Document —
I am 62 years old.
I have just left my husband of 37 years. My children are confused and angry and hurt. My soon-to-be ex-husband is a silent cipher, passively, and with flashes of real kindness, accepting the change.
And I sing in the shower.
The deed to my new house lists me as “Susan Murray: a separated woman” as if my very being is defined by my marital status: a scarlet “S” to be sewn to my clothes and branded on my forehead.
But that is not who I am. My marriage may have defined me but the absence of marriage will not
This is what I know:
- I love to cook.
- I live in a town filled with things to explore and people to get to know.
- And I live alone.
So I will cook for you, dear reader.
And you will travel with me as I explore my town, and meet new people.
Together we will discover who I am.
ONE YEAR LATER:
It has been a year since I wrote my first blog post.
It was written in February, between Winter and Spring. And it felt like that at the time. My life swung from dark, sad and cold to warm, content and hopeful, and back again.
A lot has changed.
This February I can look back on a year filled with great joy and happiness: A daughter engaged, a grandchild born, and a home completed.
What have I learned?
That rebuilding your life is like renovating an old house.
It was not for nothing that I often used #metaphorforlife when posting pictures of the remodel. Like my house I had to strip my life down to its studs, saving what I could and what I liked and finding a way to fix, live with or throw out what wasn’t working. At times it felt like progress was going at a snail’s pace, although looking back I can see how much was actually being done on the inside. And, even once I moved into my new home and life, for a very long time I felt like I was living in a mud puddle and I would forever be traipsing mud up the steps and into the house.
Now I am living in a house that reflects me. My colors, my furniture, my self expression. I am meeting new people, exploring relationships (yes, dating) and reconnecting with old friends. I have discovered that people don’t have to take sides. There is understanding and caring enough for both me and my ex-husband. I feel secure in the love of my family, my friends and myself.

List of tasks —
1) List the bullet points that follow "This is what I know:" in the blog post about starting over after a long marriage.
2) Reproduce the blog post word for word, beginning at "- And I live" and stopping after "a home completed.".

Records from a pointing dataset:
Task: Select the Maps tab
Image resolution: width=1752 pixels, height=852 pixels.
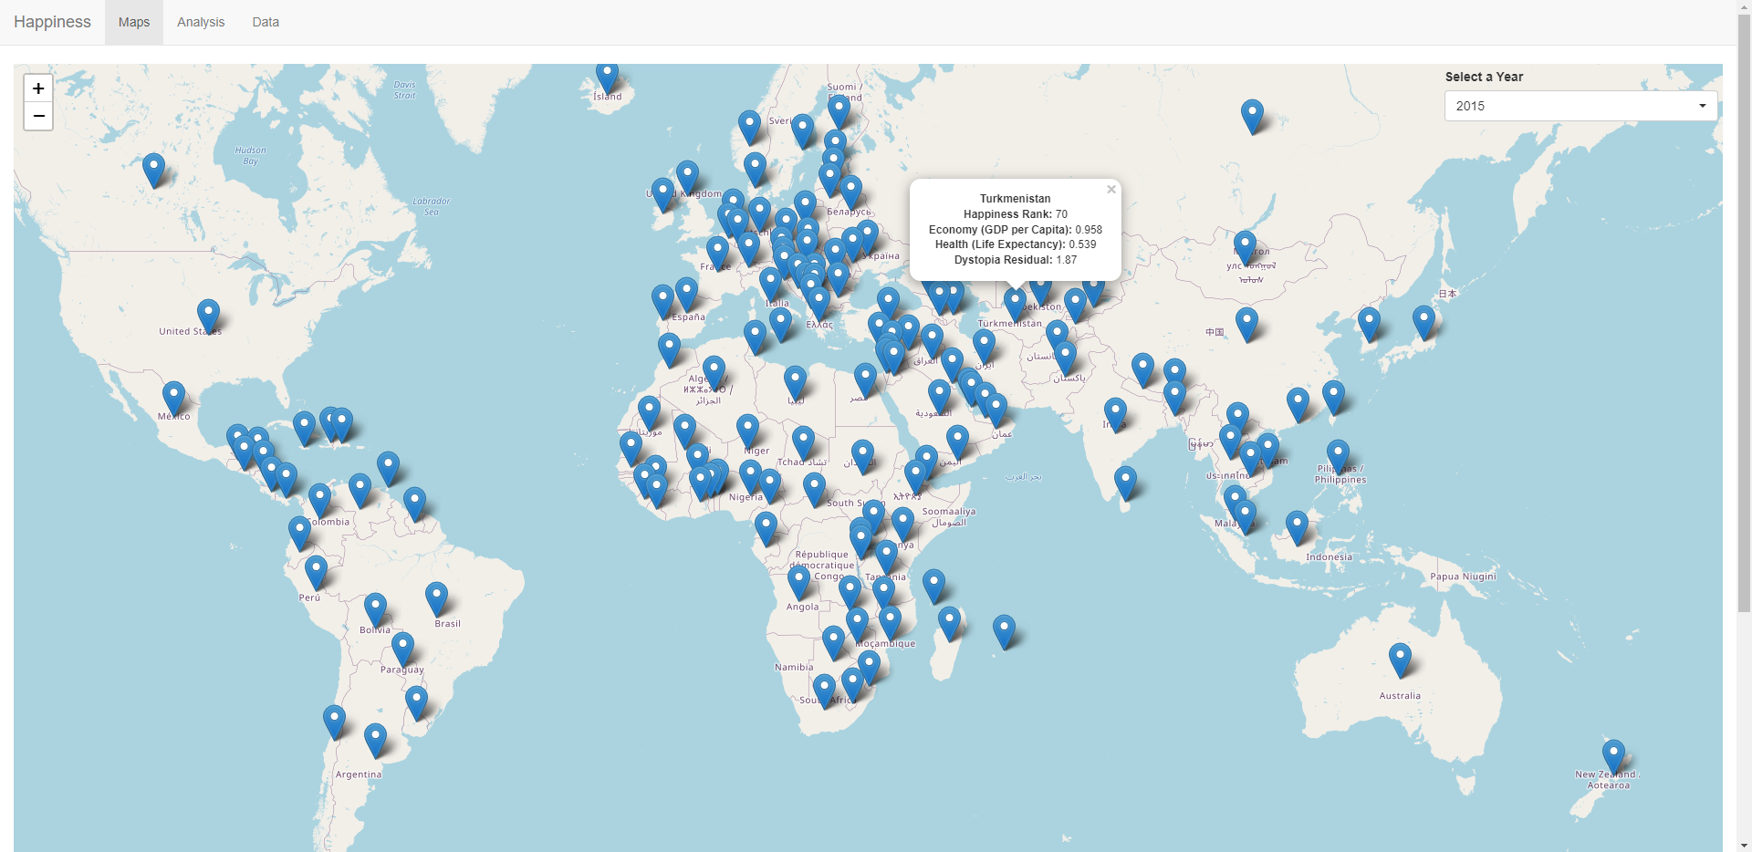Action: [134, 22]
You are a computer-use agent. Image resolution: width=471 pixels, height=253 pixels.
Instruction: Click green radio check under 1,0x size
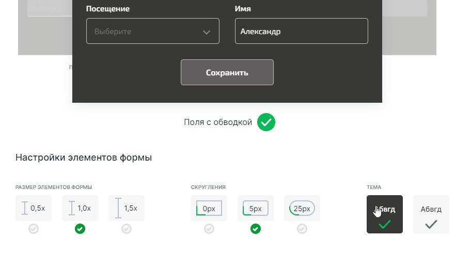click(x=80, y=229)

Results for the exercise —
1)
- I love to cook.
- I live in a town filled with things to explore and people to get to know.
- And I live alone.

2)
- And I live alone.
So I will cook for you, dear reader.
And you will travel with me as I explore my town, and meet new people.
Together we will discover who I am.
ONE YEAR LATER:
It has been a year since I wrote my first blog post.
It was written in February, between Winter and Spring. And it felt like that at the time. My life swung from dark, sad and cold to warm, content and hopeful, and back again.
A lot has changed.
This February I can look back on a year filled with great joy and happiness: A daughter engaged, a grandchild born, and a home completed.